オプションのステップ:そのようなBST2、およびCD4のような目的の分子/リガンドの表面発現を評価するために、この時点でフローサイトメトリー染色を実行します。細胞表面染色のために、抗CD4_PerCP / Cy5.5の1μLのと抗BST2_A660の1μlを添加、洗浄溶液100μlの0.5×10 6 T細胞を再懸濁します。フローサイトメトリーの洗浄溶液で洗浄する前に、4℃で45分間チューブをインキュベートします。研究はのVpu媒介BST2拮抗作用の役割を評価することを目的としている場合は、HIV-1粒子を行いますこの時の放出アッセイは、以前に15を説明しました。
検出セル(全体のPBMCまたは濃縮のpDC)の2単離と濃縮
注:PBMCを感知するために使用される場合、血液採取後30分以内に分離を開始し、タイムリーな方法でそれを行います。共培養またはpDCの濃縮のためにすぐのPBMCを使用してください。
- 密度勾配遠心分離によりヒト末梢血から単核細胞を単離します。
オプションの手順:その新たに単離したPBMCを、生理学的比率で異なる細胞系統を含んで確認するために、マルチパラメトリックフローサイトメトリー染色を実行します。細胞表面染色のためには、Fcブロッキング溶液100μlで10 6のPBMCを再懸濁し、4℃で15分間インキュベートします。ブロッキング後、抗CD3_Pacificブルー、(骨髄細胞)抗CD14-PE_Texasレッドの1μL、抗BDCA2_APC4μlのと(pDCに用)抗ILT7_PEの1μL(T細胞)の1μlを添加します。インキュベートフローサイトメトリーの洗浄溶液で洗浄する前に、4℃で45分間チューブ。 - メーカーの推奨次のpDC陰性選択キットを使用したpDCを、豊かに。これは、高速に動作冷たい細胞を維持し、予め冷却したソリューションを使用することをお勧めします。これは最大のpDCの活動を確保するだけでなく、細胞表面と非特異的な細胞標識に対する抗体のキャッピングを防ぐことができます。

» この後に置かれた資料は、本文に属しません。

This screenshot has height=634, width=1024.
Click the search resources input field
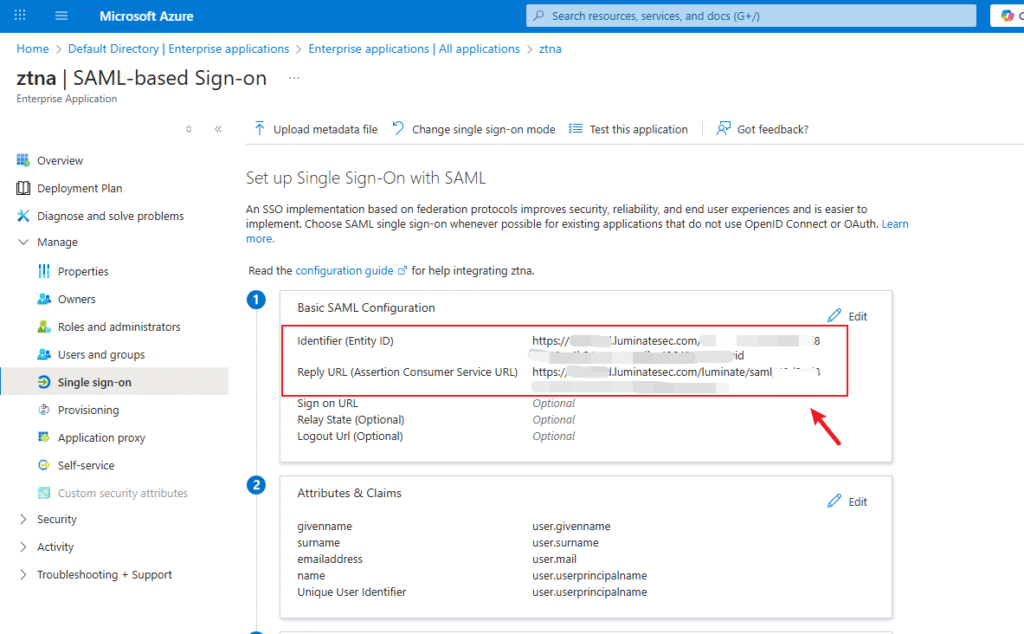click(750, 16)
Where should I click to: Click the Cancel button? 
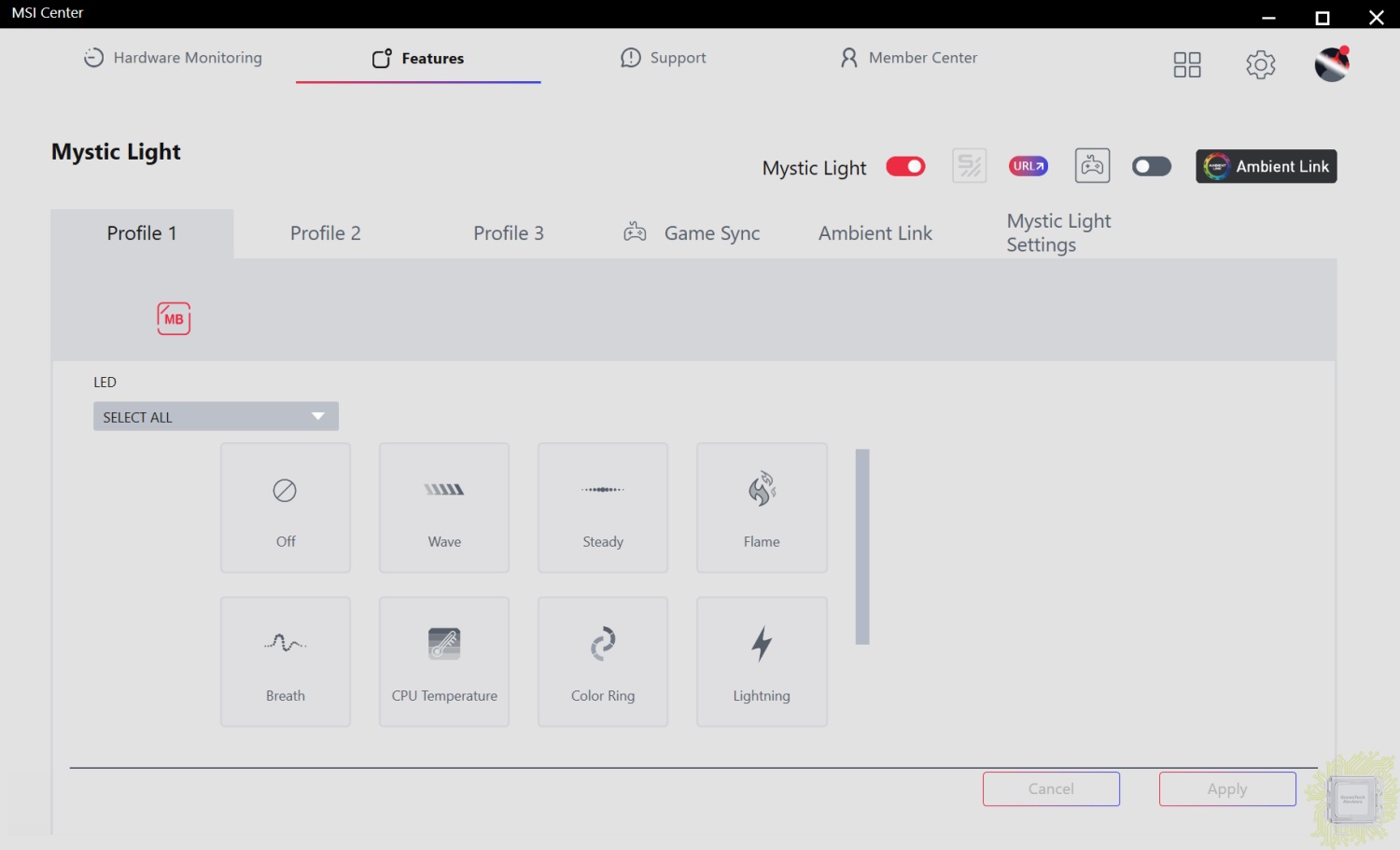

- 純度、濃縮の割合、および(例えばILT7とBDCA2など)pDC-特定の表面マーカーの相対量を確認するために、新たに単離したpDCのマルチパラメトリックフローサイトメトリー分析を実行します。細胞表面染色のためには、Fcブロッキング溶液100μlで10 4のpDCを再懸濁し、4℃で15分間インキュベートします。ブロッキング後、抗CD3_Pacificブルーの1μL、抗CD14_PE_Texas赤、抗BDCA2_APCの4μLおよび抗ILT7_PEの1μLの1μlを添加します。フローサイトメトリーの洗浄溶液(PBS、5で洗浄する前に、4℃で45分間チューブをインキュベートmMのEDTA、5%FBS)。 40%のpDC純度の最小値は(出発物質が0.4%のpDCを持っている場合、これは100倍の濃縮に相当します)をお勧めします。
感染したCD4 + T細胞および検出セル(全体のPBMCまたは濃縮のpDC)の3共培養
- にウェルあたり(10 6細胞 / mlに希釈した)感染したT細胞の30μlの(100,000〜500,000個の細胞/ mlの範囲の濃度で)(85万細胞/ mlに希釈した)PBMCの220μlあるいはたpDCの220μLを混合U底96ウェルプレート。
- 単独でコントロールプレートのPBMCまたはのpDCおよびT細胞など。 RPMI 1640完全培地でウェルに250μlの音量を調整します。
- TLR7およびTLR9経路の既知のアゴニストに対する細胞応答を評価します。この目的を達成するために、PBMCのプレート220μlをU底96ウェルプレートにウェル当たりまたは(10万〜500,000細胞/ mlの範囲の濃度で)pDCに200μlの(85万細胞/ mlで希釈した)および(TLR7アゴニストを追加イミquimod、最終濃度は2.5μg/ ml)またはTLR9アゴニスト(ODN 2216のCpG-A、最終濃度:5μM)。 37℃で細胞をインキュベートし、5%CO 2で 18-22時間、下記の共培養と同様の方法でそれらを処理します。
- 18-22時間37℃で共培養し、5%CO 2でインキュベートし、その後、V底96ウェルプレートに移します。 400×gで5分間遠心。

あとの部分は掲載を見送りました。